Advertising has certainly played an important part in making modern goods and services available to the general public. It hastened consumer acceptance of such new products as automobiles, telephones, electric refrigerators, and frozen foods. Advertising continues to popularize new products of modern industry by presenting them in colorful phrases and glamorous illustrations. It seeks to make each product represent a new and better way of life. In its total effect, advertising has built up a concept of gracious living that was unknown and indeed impossible before mass production.
One familiar example will illustrate how advertising helps to increase the production and distribution of a product. The automobile was first developed to a practical stage in about 1910. The early automobiles were not very efficient. Improvements came rapidly, however, and new mass-production methods made possible the manufacture of cars in large numbers. One big question remained: Who would buy all the automobiles that could be made?

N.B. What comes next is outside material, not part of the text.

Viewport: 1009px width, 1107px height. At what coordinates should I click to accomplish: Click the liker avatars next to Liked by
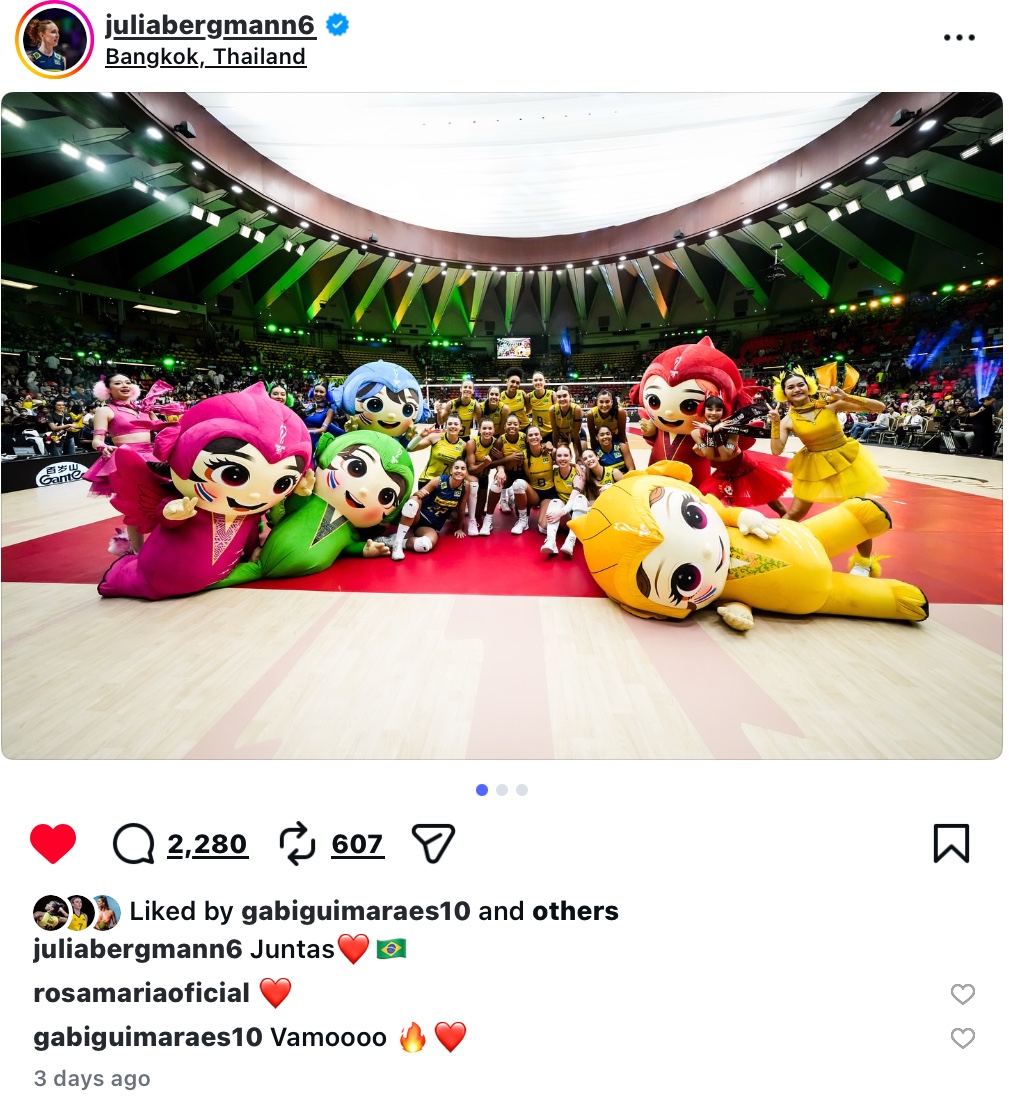point(77,913)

The automobile had tremendous appeal to the public, and its use would doubtless have grown even without advertising. However, advertising spread information of this new miracle of transportation incomparably faster than individual salesmen could have done. Advertising simplified the work of the salesmen and helped to stimulate sales. Greater sales made it practical to use improved mass-production methods. Production in large quantities made possible lower prices, which enabled people in lower income groups to buy cars. Thus, in a few years the automobile became part of the standard of living for millions of people.
Advertisers know from practical experience that products, old or new, cannot be forced on people. In the modern economy "the consumer is the king." Customers are free to buy what they want.